Un pueblo dividido, del mismo modo que una casa o familia debilitada, no duran mucho. Después de algún tiempo perdieron su libertad. Primero en el norte cayó Israel en el año 722 a.C., en las manos de Sargón II de Asiria. Más tarde en 587 a.C. Nabucodonosor de Caldea, pone fin al reino de Judá, llevando desterrado a Babilonia a los judíos.

Así Judá como antes Israel, quedó despoblado. Los gobernantes y personajes principales se dispersaron por los valles del Tigris y el Éufrates. Sólo permanecieron en la región, gente rudimentaria y sin preparación. Después de la muerte de Nabuco, los caldeos o babilonios entraron en decadencia. Mientras tanto más al oriente, surgió un nuevo imperio, los persas -actual Irán-. En 538 a.C., Ciro, forjador del imperio persa, invadió Babilonia, que se derrumbó inmediatamente. Ese año, Ciro decretó una autorización para que los que quisieran dentro de la comunidad judía exiliados en Babilonia, pudieran retornar a Judá.

Arribaron a Jerusalén, primero un grupo de judíos que lentamente empezaron a reconstruir el segundo Templo. El primero que había construido Salomón, fue destruido por Nabucodonosor. En el año 521 a.C., subió al trono un nuevo rey en Persia, Darío el grande, quien tomó la decisión final de permitir que continuaran con más fuerza los trabajos del Templo y, en 516 a.C., 22 años del permiso de Ciro y 70 años después de la destrucción ordenada por Nabucodonosor, surgió en el mismo lugar el nuevo edificio habitualmente llamado el segundo Templo.

Los persas que nacieron y poseían el territorio del actual Irán, crecieron hasta convertirse en la nueva potencia mundial de aquella época. Con menos historia y tradición que los hebreos, se portaron generosamente con éstos, cuando les tocó el turno de ser una potencia económica y militar.

En los tiempos modernos, en la era contemporánea; hebreos y persas o como usualmente se les llama hoy, Israel e Irán, también habían tenido buenas relaciones. Existía una embajada judía ante el gobierno iraní. La buena relación terminó de tajo al llegar al poder en Irán el fanatismo musulmán, representado por los ayatolas. Con ésto se acabaron las relaciones diplomáticas de los dos países. El pretexto es que Irán, no quiere que exista Israel.

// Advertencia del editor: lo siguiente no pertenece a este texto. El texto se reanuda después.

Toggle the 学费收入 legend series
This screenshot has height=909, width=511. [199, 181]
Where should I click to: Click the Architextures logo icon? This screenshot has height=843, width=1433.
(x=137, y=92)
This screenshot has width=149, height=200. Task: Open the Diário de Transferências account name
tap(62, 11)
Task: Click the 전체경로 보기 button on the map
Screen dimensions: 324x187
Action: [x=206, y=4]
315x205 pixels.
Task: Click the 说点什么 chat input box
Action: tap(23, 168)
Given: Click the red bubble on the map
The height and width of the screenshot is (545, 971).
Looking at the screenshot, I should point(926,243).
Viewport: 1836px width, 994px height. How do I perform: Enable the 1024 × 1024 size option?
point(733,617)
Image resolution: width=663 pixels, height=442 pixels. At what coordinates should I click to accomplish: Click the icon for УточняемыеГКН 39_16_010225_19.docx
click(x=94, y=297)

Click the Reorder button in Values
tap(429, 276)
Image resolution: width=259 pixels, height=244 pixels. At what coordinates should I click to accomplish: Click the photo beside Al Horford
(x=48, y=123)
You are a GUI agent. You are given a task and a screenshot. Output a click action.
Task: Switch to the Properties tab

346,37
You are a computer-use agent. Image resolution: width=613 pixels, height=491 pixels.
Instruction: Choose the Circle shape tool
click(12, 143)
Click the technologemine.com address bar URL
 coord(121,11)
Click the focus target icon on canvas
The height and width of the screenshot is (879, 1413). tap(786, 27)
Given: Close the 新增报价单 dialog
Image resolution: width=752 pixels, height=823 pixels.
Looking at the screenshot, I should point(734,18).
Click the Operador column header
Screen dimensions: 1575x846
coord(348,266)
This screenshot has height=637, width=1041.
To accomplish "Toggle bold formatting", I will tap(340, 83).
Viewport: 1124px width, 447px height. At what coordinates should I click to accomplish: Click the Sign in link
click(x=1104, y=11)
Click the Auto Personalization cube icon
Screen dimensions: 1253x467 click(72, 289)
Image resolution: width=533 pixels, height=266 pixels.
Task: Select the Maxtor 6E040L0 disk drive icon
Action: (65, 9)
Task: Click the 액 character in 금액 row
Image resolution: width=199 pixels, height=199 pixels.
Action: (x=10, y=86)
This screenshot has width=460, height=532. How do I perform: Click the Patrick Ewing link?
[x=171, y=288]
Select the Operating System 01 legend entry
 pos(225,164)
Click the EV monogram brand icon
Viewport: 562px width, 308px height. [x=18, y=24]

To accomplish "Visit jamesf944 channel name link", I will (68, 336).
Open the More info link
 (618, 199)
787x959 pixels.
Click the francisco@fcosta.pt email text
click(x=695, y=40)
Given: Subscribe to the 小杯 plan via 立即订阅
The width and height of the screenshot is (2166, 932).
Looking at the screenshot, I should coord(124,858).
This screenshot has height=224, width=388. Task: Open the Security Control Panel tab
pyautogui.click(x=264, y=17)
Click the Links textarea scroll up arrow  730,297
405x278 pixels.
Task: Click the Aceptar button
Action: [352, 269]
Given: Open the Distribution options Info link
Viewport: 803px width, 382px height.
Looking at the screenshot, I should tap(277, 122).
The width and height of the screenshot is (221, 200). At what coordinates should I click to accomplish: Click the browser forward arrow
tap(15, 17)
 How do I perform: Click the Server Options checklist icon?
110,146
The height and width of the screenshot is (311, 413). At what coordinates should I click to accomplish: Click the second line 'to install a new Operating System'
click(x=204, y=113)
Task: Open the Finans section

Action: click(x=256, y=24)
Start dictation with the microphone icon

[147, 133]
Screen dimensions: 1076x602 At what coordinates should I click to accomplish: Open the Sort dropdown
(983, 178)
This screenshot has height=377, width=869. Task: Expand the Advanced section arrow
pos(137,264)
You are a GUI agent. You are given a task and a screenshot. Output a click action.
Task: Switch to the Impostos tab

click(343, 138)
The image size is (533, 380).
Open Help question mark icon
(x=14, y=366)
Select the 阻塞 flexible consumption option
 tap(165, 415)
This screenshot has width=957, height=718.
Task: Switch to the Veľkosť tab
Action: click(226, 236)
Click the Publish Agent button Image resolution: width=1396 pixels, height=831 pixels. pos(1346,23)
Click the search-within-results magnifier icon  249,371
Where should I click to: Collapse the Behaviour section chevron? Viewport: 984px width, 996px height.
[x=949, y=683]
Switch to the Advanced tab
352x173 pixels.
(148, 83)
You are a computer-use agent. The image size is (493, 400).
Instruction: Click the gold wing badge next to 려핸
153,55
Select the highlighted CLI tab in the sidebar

Desde que los ayatolas llegaron al poder hace 45 años, se han distinguido por ayudar a grupos terroristas que quieren la destrucción de Israel. Con la fuerza económica que les brinda el petróleo de Irán -son de los primeros productores- sumado al apoyo recibido de gobiernos dictatoriales, como chinos y rusos; Irán ha creado un moderno y poderoso ejército, que tiene en una tablita la seguridad en el medio oriente.

Irán en los hechos manda a los terroristas de Hamás y Hezbolá. Los israelíes se tienen que defender, por obvias razones los hebreos detestan al gobierno de Irán. Técnicamente los dos países están en guerra. Mientras no cambie la política belicosa de los fanáticos persas contra los hebreos, toda esa región es un polvorín que puede explotar.